I’ve recently been flipping through the pages of Black Holes, Wormholes & Time Machines
by Jim Al-Khalili while I’m “working” at the library. One thing that I found interesting is the grandfather paradox. For those of you who do not understand what the grandfather paradox is, Answers.com explains it—
Suppose you travelled back in time and killed your biological grandfather before he met your grandmother. As a result, one of your parents (and by extension, you) would never have been conceived, so you could not have traveled back in time after all. In that case, either your grandfather would still be alive and you would have been conceived, allowing you to travel back in time and kill your grandfather, and so on…
The thing that really intrigued me was Al-Khalili’s explanation of the grandfather paradox. He used the movie Terminator, which I’ve really wanted to see lately, even before I ever saw this book. Coincidence? The author recited the story while going into how the Terminator had to lose. See, if Arnold actually killed Sarah Connor, the mother of the savior of the humans, then there would have never been a need to send the cyborg back in time in the future because John Connor, the son, would have never risen. But, he would have never been born if the Terminator hadn’t been sent back, since his father was sent from the future to protect his mother. It can get a little confusing. The point is that the Terminator had to fail. Otherwise, we would have ended up with the grandfather paradox.

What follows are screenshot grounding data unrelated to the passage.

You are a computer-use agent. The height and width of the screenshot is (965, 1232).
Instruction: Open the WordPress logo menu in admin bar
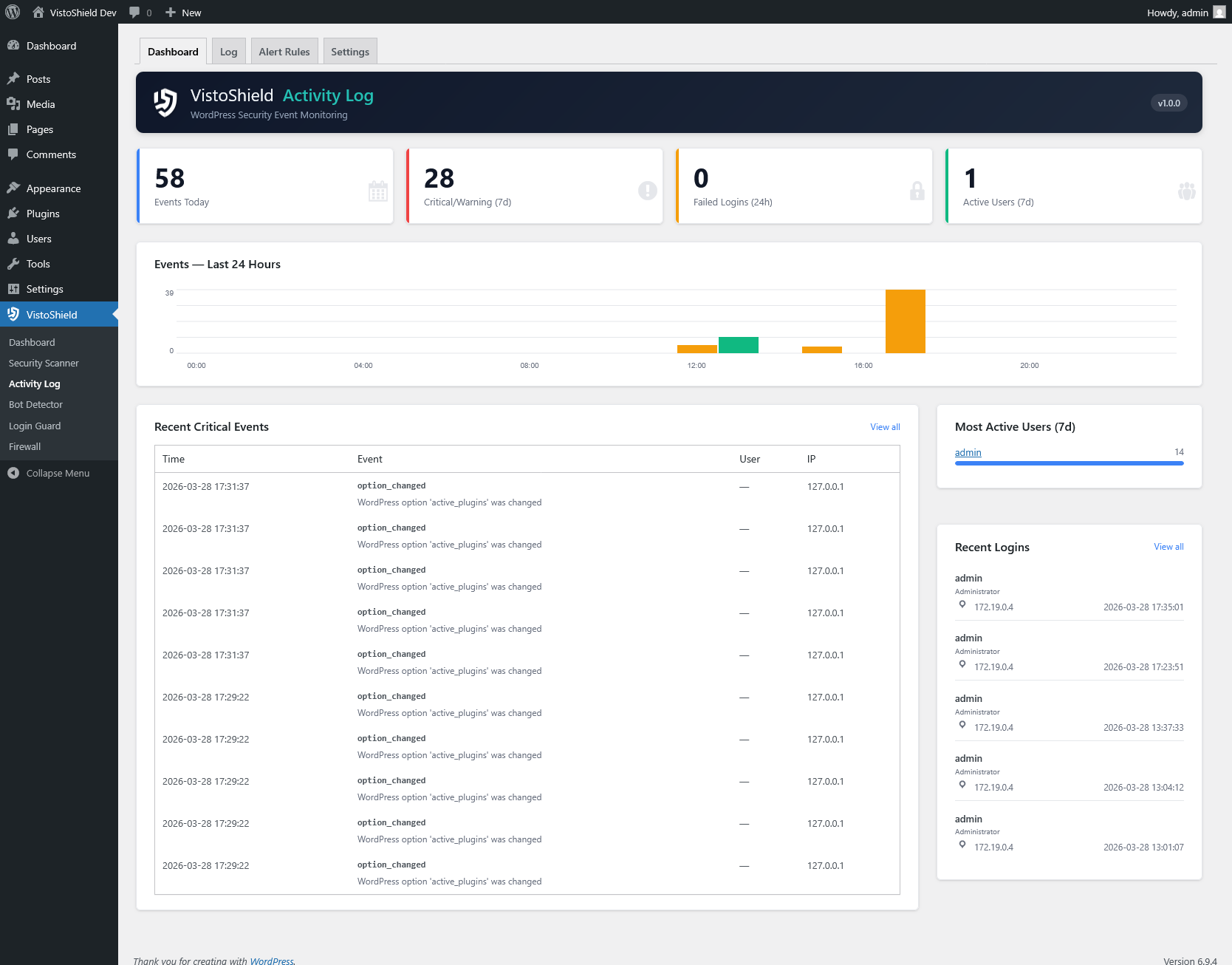(12, 12)
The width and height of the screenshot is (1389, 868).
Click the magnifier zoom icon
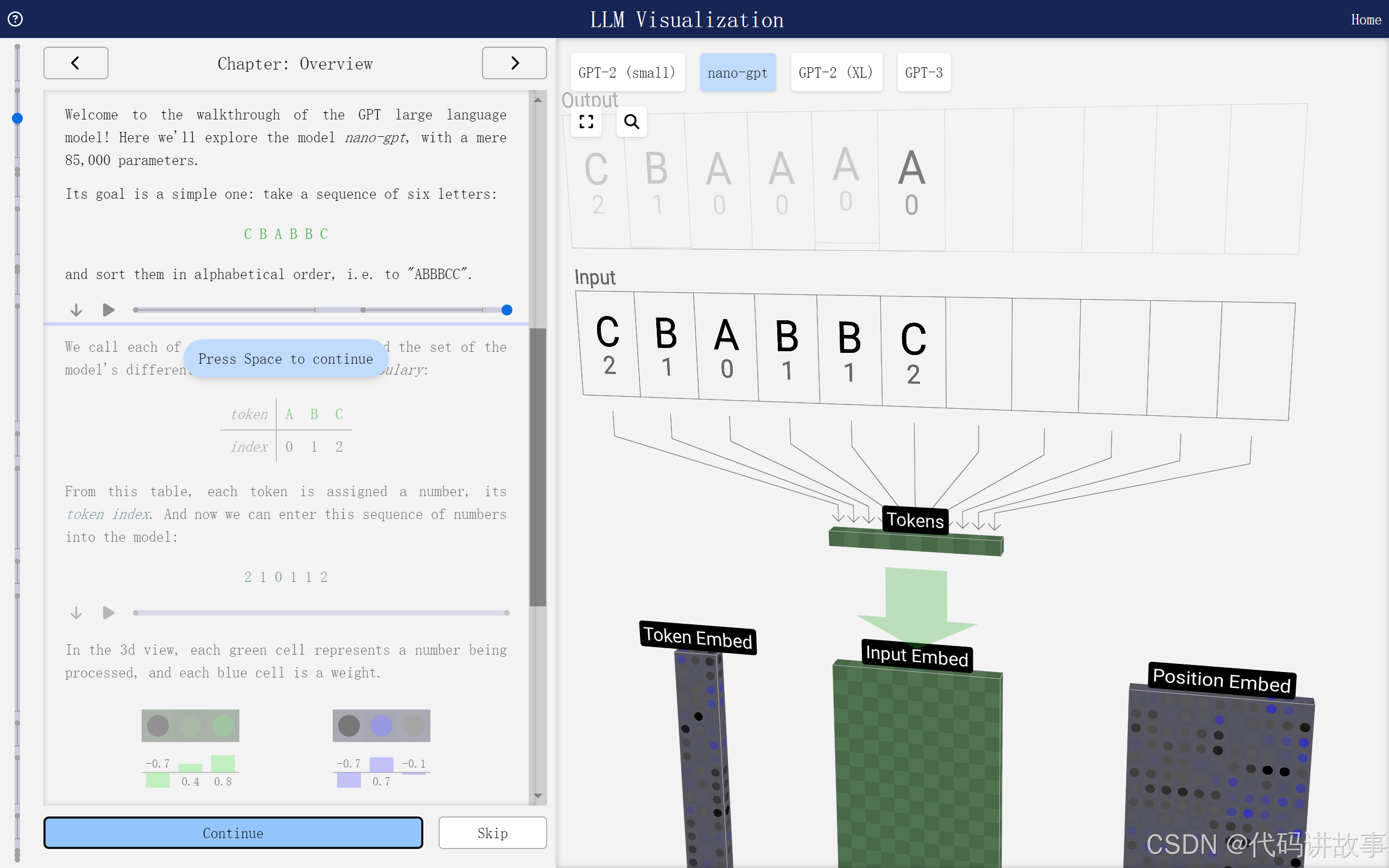[x=631, y=122]
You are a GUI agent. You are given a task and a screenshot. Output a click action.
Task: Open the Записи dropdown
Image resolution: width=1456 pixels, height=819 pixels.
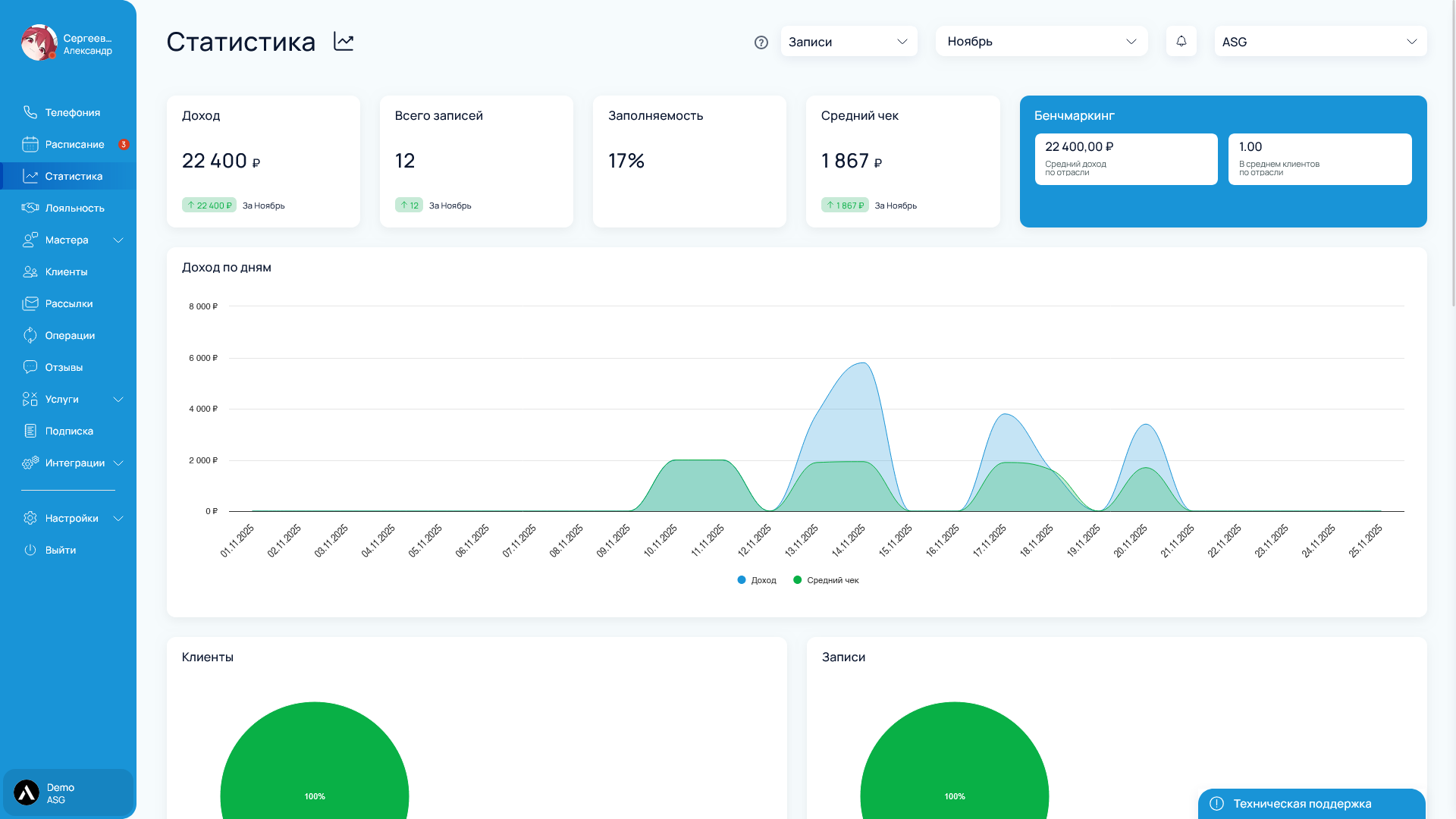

If Arnold had succeeded in killing Sarah, then he would have never been sent back in time and actually not killed her. Therefore, John would have still been born. And it becomes and endless loop. So, the Terminator cannot win. It is impossible. Unless, of course, an alternate universe was created if he did not fail; but I won’t get into that. That’s a whole other discussion.
Okay, so I know this wasn’t the greatest topic to write about, but I needed something to put in this blog tonight. Plus, it’s interesting if you didn’t know much about the grandfather paradox.